◆ Data excerpts ◆
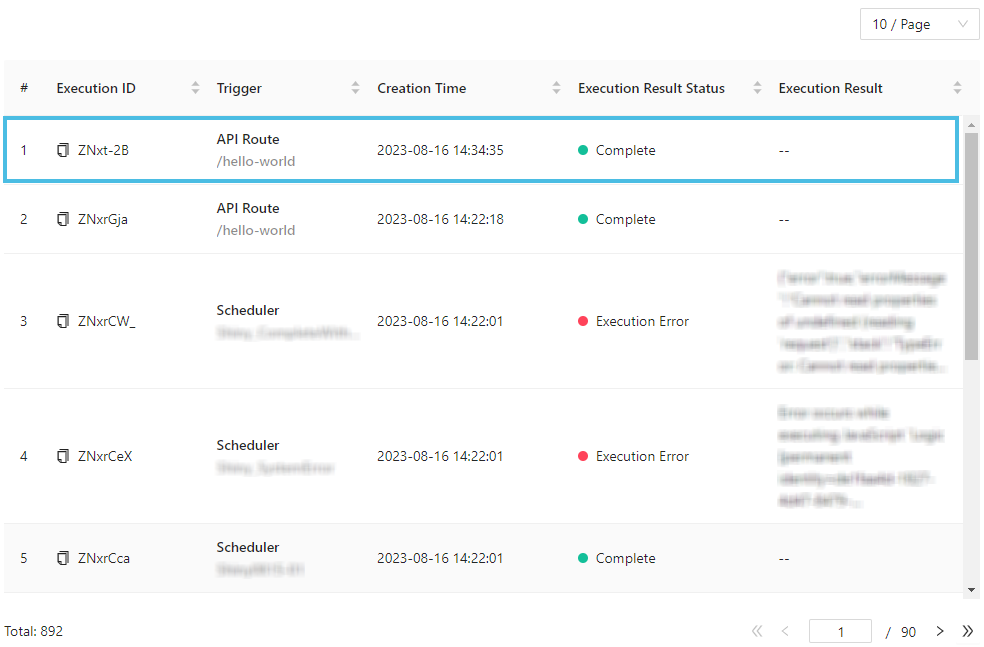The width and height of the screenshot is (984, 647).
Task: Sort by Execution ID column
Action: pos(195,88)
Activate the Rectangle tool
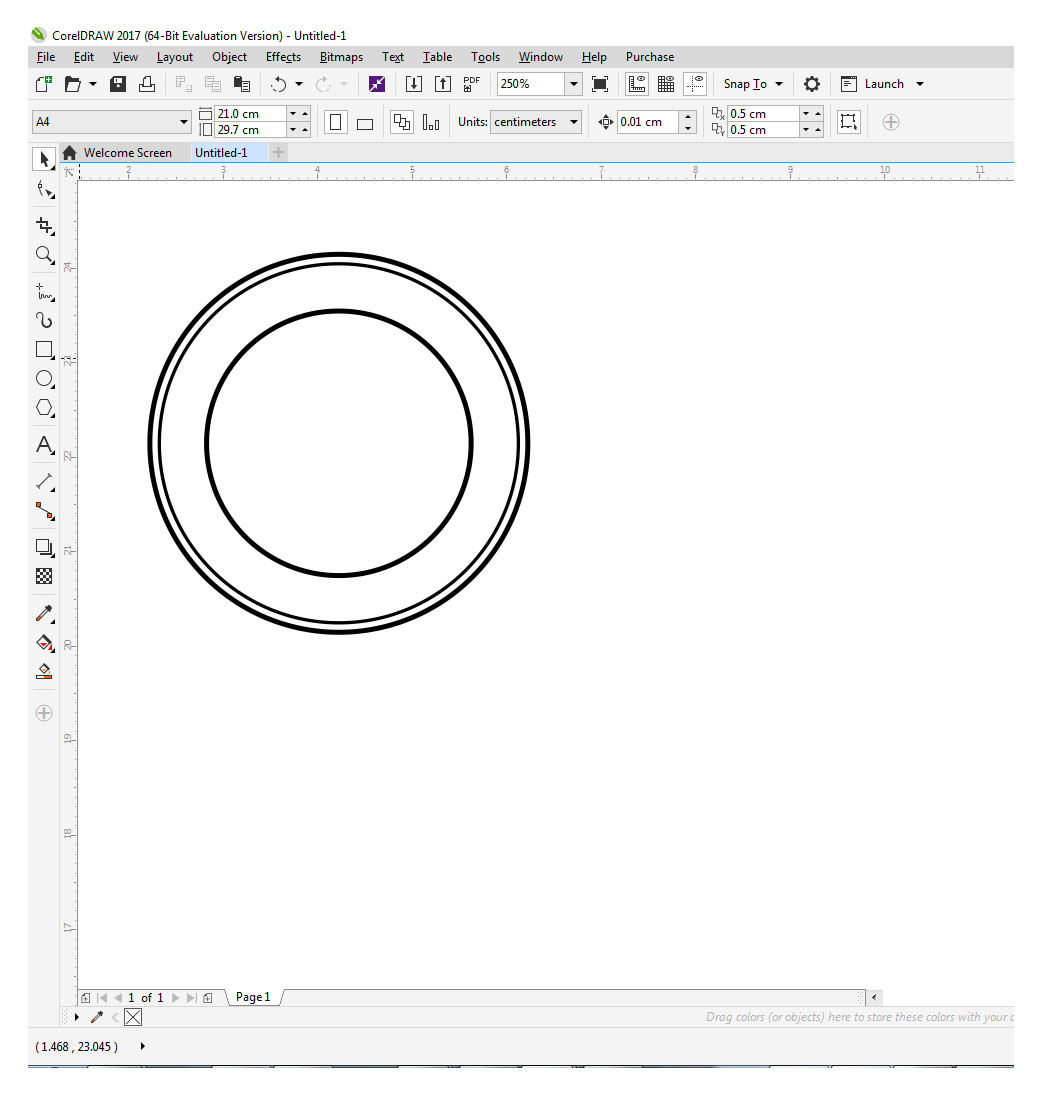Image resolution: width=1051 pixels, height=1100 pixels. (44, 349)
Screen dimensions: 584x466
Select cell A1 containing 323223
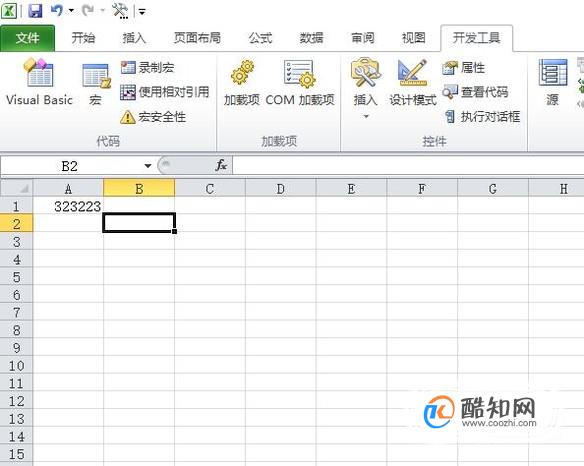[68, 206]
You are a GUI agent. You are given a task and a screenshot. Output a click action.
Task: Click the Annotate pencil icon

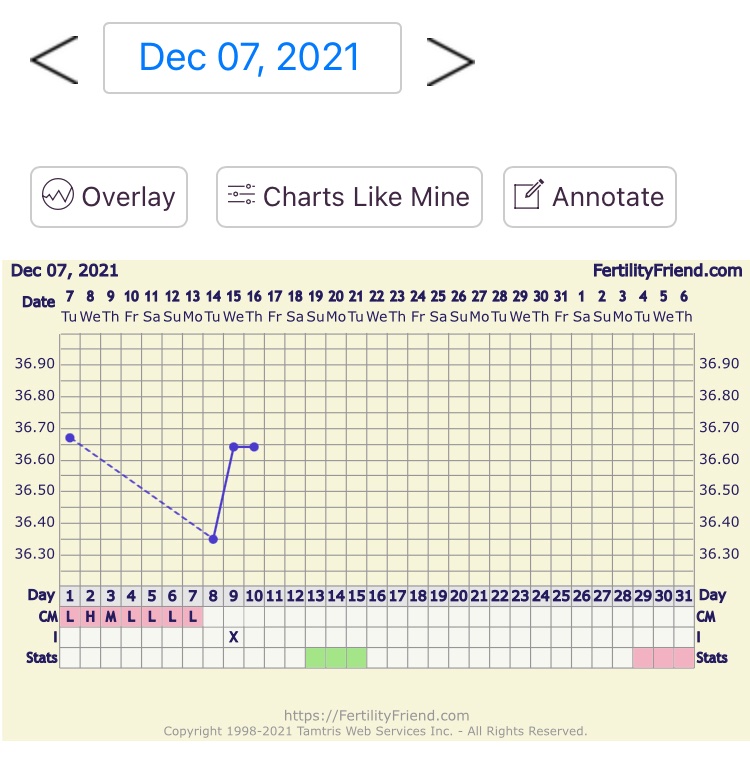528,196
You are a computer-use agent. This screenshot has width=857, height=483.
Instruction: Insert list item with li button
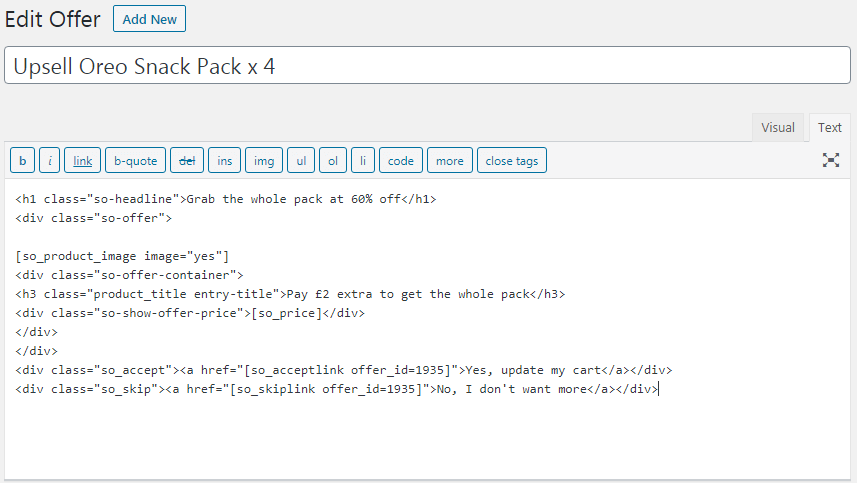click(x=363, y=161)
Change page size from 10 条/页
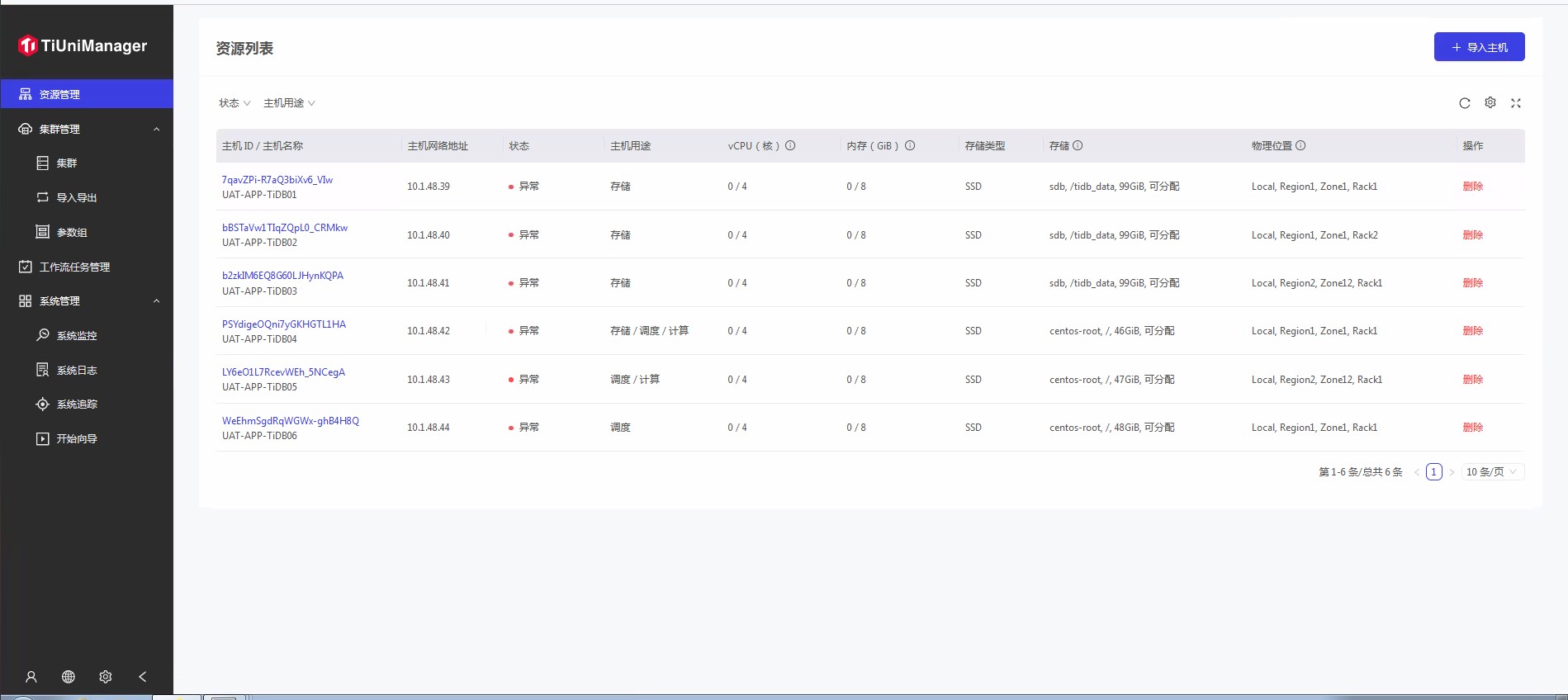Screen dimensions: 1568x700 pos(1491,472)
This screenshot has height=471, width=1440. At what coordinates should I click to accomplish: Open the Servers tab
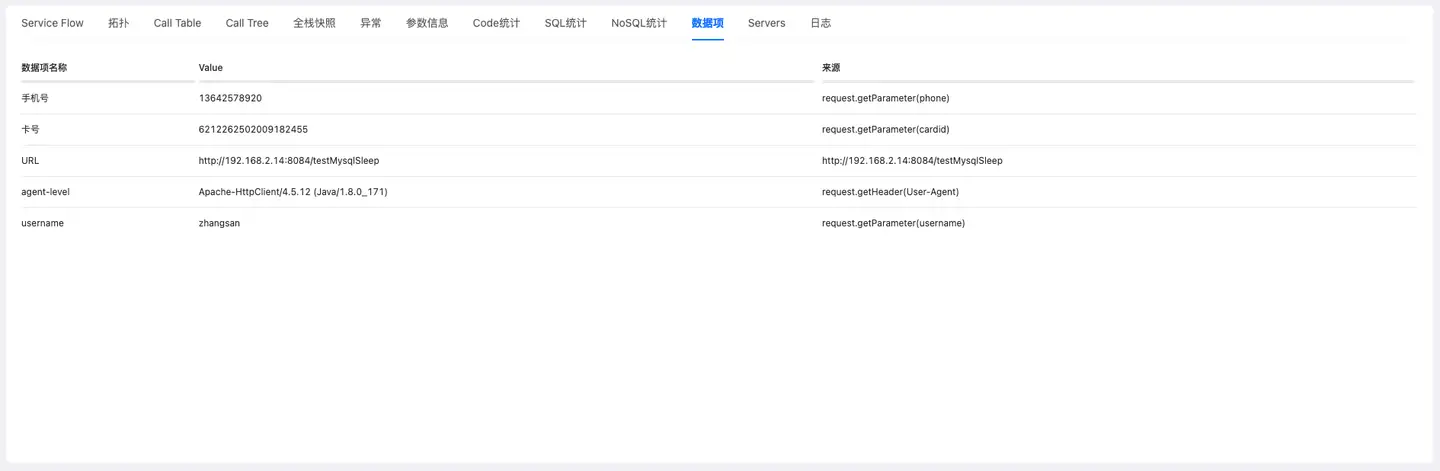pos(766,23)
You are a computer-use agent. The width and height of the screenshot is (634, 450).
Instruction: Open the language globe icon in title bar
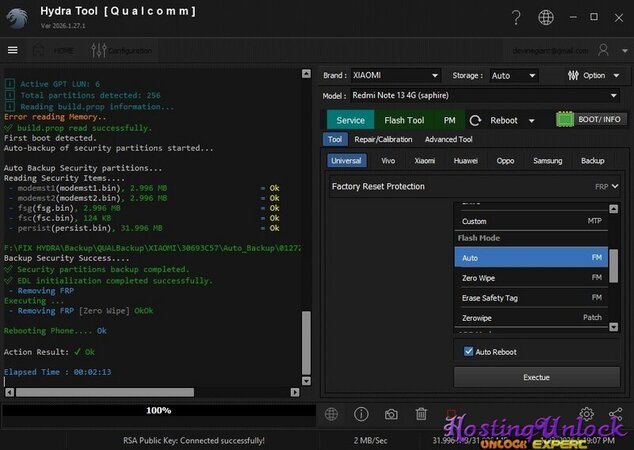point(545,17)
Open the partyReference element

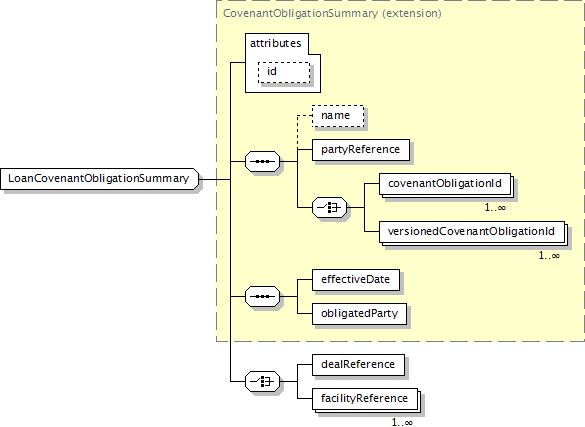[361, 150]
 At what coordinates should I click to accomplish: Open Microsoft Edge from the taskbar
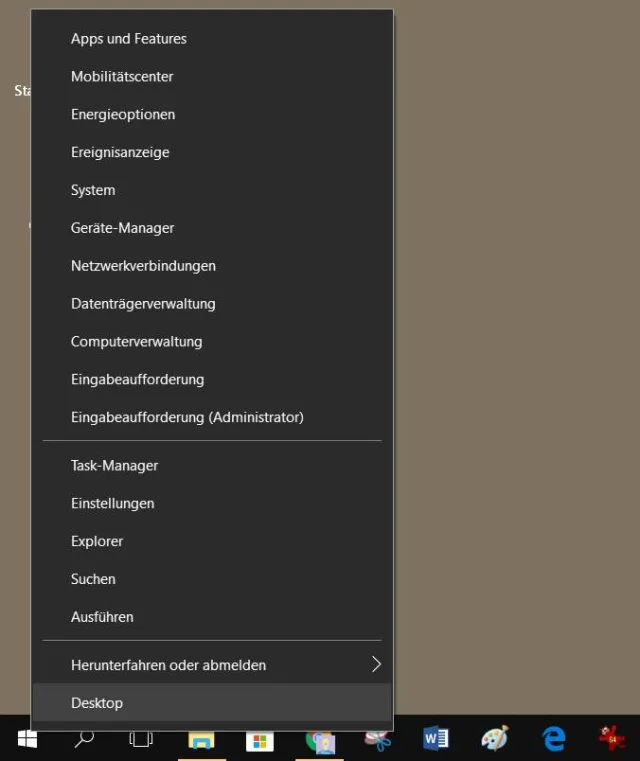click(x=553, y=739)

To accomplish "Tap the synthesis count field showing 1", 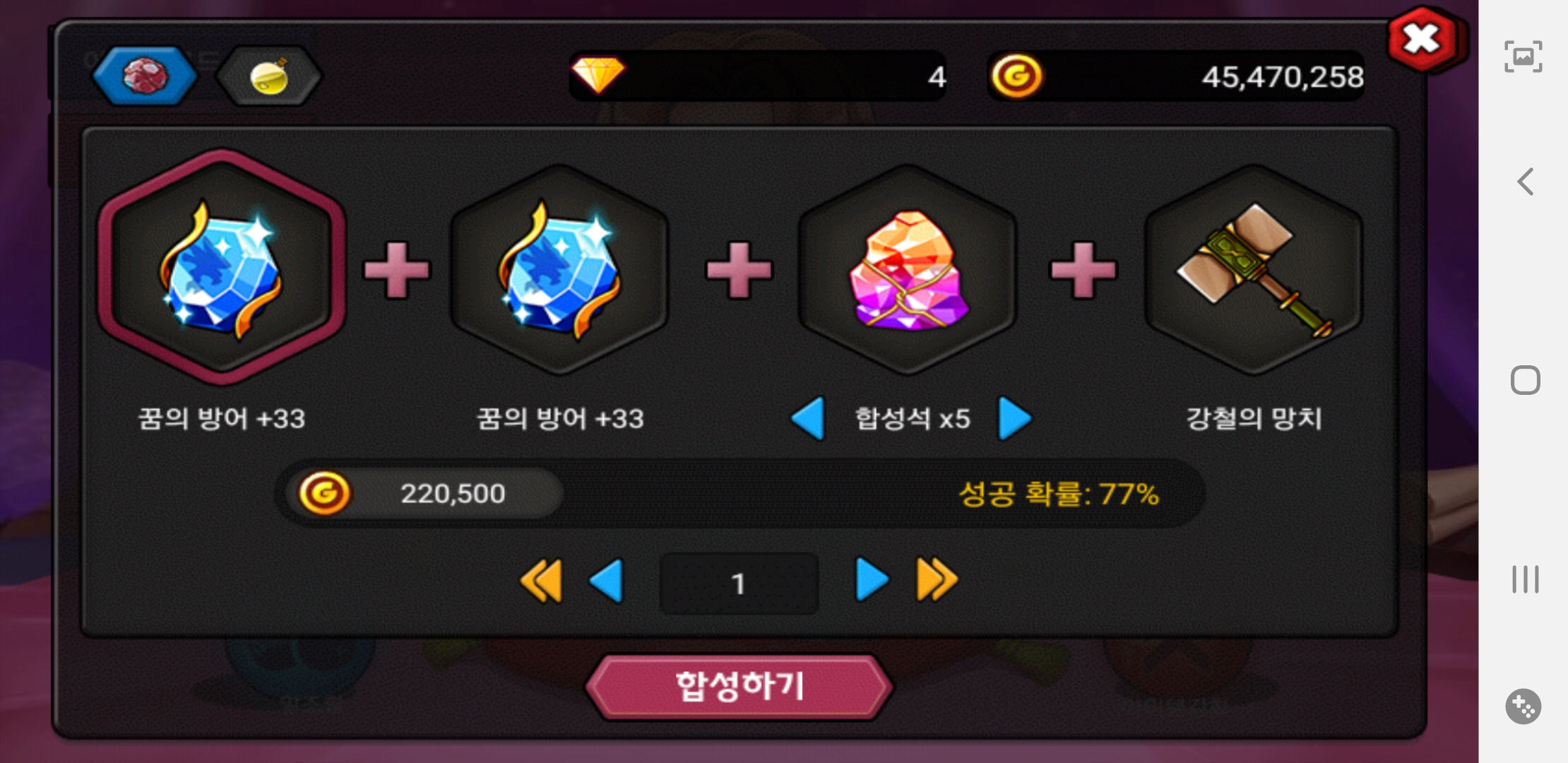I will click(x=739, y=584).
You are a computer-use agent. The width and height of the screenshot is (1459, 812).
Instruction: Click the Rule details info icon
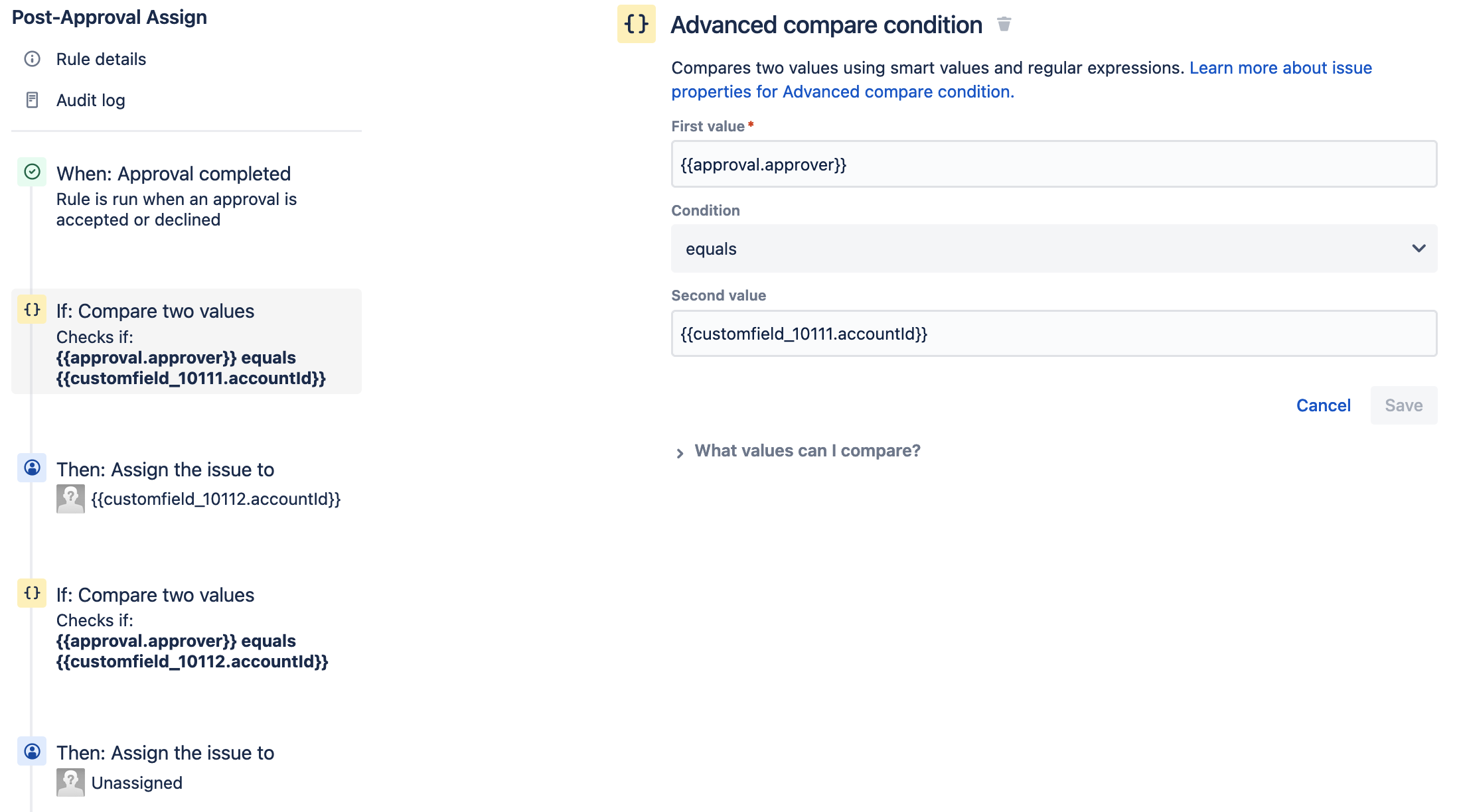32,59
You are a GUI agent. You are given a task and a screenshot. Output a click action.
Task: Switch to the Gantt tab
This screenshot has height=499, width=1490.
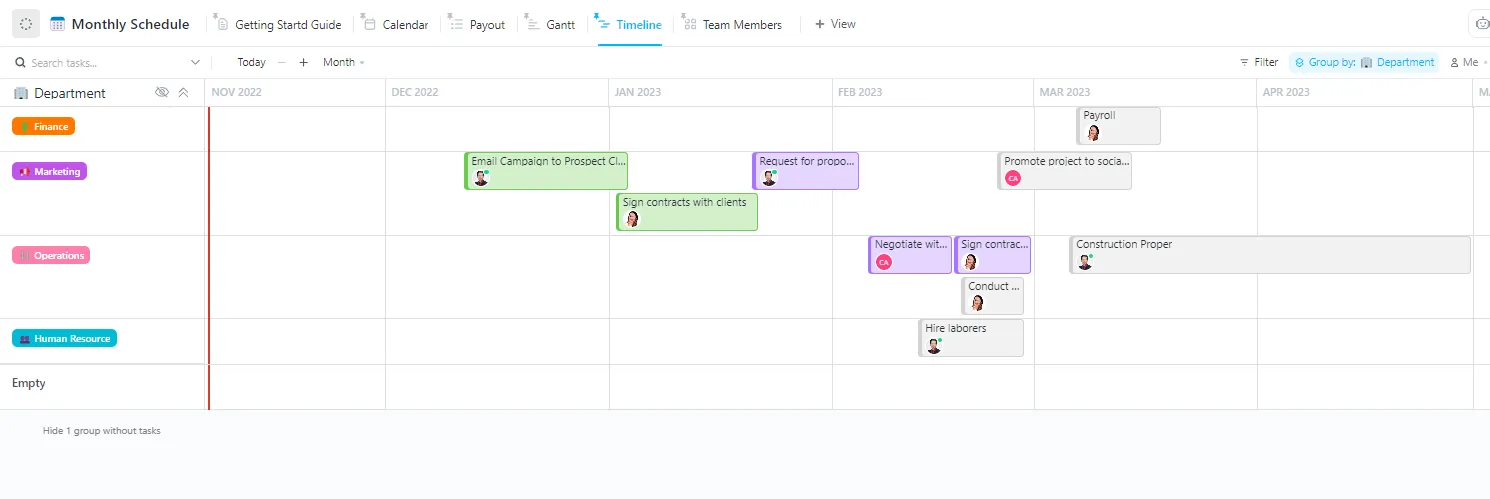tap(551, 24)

◆ Directions ◆
With the pictures removed, print only the lines starting at the line that has "is (1459, 812)." and ending at the line that has "Task: Switch to the Gantt tab", both ends included, exactly as they stand above.

◆ The answer ◆
You are a computer-use agent. The width and height of the screenshot is (1459, 812).
Instruction: Click the Rule details info icon
32,59
You are a GUI agent. You are given a task and a screenshot. Output a click action.
Task: Switch to the Gantt tab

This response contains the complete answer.